_Required task 1:_ Please retype the lines of the listing from the one containing "Task: Select the map pin over Egypt" through the one containing "point(115,639)", both included, and no others.
_Required task 2:_ Extend the piece on Madame Roland's memoirs, starting right after its final sentence.

_Supplied passage:_
....................

The Remarkable Memoirs Of Madame Roland

When a writer composes his or her memoirs while in prison awaiting execution, we owe it to ourselves to consider what they have to say.  It may be a cliché that the prospect of death focuses the memory and concentration, but it is a cliché that is powerfully true.  In Chapter 5 of Thirty-Seven, I discussed the fate of Boethius, who wrote his Consolation of Philosophy while languishing in a dungeon (and awaiting execution) for a crime he did not commit.  I recently heard of another last testament written during captivity:  the poignant memoirs of Jeanne Manon Roland (1754–1793), known to history simply as Madame Roland.

It is not a name that most readers are likely to be familiar with.  She was a political figure who, together with her husband Jean-Marie Roland de la Platiere, played a minor role in the turbulent factional politics of the French Revolution.  She was a supporter of the Revolution, but also a moderate and in some ways a traditionalist.  But as the fires of fanaticism consumed Paris in the early 1790s, moderates often found themselves on the receiving end of suspicions, calumnies, and hostility.  As she so aptly said later,

On the throne today; tomorrow in irons.  That is the common lot of the virtuous in time of revolution.  When the people first rise up against oppression, wise men who have shown them the way and helped them to recover their rights come to power.  But they do not stay there long.  More ambitious characters soon emerge, flatter and delude the people and turn them against their true defenders.

....................

(Collected data entries)
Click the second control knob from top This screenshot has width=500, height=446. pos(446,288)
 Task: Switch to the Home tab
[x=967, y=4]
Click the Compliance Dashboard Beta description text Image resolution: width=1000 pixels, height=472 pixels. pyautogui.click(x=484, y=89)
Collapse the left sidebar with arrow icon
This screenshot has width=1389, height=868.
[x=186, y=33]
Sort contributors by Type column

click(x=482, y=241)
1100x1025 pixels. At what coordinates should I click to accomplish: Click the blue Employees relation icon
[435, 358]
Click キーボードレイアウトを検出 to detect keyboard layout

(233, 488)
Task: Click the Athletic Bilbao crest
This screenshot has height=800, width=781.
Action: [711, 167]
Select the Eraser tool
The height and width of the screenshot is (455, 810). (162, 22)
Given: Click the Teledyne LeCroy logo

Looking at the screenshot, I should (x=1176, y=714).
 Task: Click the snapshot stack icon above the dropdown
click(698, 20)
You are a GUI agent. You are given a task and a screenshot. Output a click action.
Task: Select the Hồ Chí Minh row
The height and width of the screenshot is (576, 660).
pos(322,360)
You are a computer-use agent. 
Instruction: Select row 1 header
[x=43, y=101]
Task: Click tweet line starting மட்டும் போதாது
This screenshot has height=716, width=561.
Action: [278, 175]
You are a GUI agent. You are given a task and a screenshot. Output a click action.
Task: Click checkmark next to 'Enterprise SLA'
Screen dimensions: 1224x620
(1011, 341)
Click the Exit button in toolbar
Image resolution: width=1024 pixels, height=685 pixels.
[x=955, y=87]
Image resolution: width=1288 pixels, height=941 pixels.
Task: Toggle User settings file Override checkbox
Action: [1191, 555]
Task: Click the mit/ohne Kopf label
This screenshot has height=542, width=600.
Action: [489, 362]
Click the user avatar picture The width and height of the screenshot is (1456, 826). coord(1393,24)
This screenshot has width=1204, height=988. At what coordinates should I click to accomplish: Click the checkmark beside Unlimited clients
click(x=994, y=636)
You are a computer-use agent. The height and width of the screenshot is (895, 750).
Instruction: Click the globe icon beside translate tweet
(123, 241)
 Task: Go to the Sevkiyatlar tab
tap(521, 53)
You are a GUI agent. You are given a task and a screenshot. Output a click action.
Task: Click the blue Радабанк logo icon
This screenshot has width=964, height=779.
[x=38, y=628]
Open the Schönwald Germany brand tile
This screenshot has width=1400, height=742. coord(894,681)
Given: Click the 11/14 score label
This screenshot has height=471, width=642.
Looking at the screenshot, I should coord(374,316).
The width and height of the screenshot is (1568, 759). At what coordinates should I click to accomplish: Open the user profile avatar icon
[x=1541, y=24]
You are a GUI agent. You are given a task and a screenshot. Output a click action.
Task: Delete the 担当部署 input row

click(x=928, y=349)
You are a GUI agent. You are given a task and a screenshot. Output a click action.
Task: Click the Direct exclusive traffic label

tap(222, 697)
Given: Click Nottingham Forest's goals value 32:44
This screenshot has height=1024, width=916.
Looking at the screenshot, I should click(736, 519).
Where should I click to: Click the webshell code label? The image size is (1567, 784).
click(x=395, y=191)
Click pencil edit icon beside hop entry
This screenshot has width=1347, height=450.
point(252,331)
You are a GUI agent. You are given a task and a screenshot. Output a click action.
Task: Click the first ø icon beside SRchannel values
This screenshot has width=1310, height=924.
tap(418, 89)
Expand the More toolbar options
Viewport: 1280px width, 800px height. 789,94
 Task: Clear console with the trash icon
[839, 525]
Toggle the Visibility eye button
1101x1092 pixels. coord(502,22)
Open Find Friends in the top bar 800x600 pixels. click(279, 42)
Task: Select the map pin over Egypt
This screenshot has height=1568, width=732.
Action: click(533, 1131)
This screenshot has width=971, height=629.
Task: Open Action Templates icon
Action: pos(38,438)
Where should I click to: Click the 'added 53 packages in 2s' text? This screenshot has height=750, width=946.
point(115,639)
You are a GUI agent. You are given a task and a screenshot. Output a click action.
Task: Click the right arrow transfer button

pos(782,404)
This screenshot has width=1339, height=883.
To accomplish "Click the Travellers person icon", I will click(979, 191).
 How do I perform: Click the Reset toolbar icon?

....................

_Task answer 1:_
Task: Select the map pin over Egypt
This screenshot has height=1568, width=732.
Action: click(533, 1131)
This screenshot has width=971, height=629.
Task: Open Action Templates icon
Action: pos(38,438)
Where should I click to: Click the 'added 53 packages in 2s' text? This screenshot has height=750, width=946.
point(115,639)

_Task answer 2:_
She was born Marie-Jeanne Phlippon in Paris to a family of sufficient resources to provide for her education, something that was not common for women in those days.  She showed an early aptitude for history and philosophy, consuming volumes by Plutarch, Voltaire, Montesquieu, and a number of authors from the classical canon.  These gave her a humanistic outlook on life and an appreciation for the role of character and moral duties in history.  In 1780 she married Jean-Marie Roland de la Platiere; he was twenty years older than she, but the match was apparently a successful one.  When the revolution burst forth in 1789, she and her husband first joined the radical Jacobin faction, but then, displeased with its excesses, moved to the more moderate Girondist party.

Her outspokenness and influence over her husband did not endear her to the radicals.  As the terror mounted, and arrests and executions became the order of the day, she along with many other would be swept away by the tides of hysteria.  In June 1793 she was arrested for “treason” and thrown in jail; and there, writing on seven hundred small sheets of paper, she penned her biography for posterity.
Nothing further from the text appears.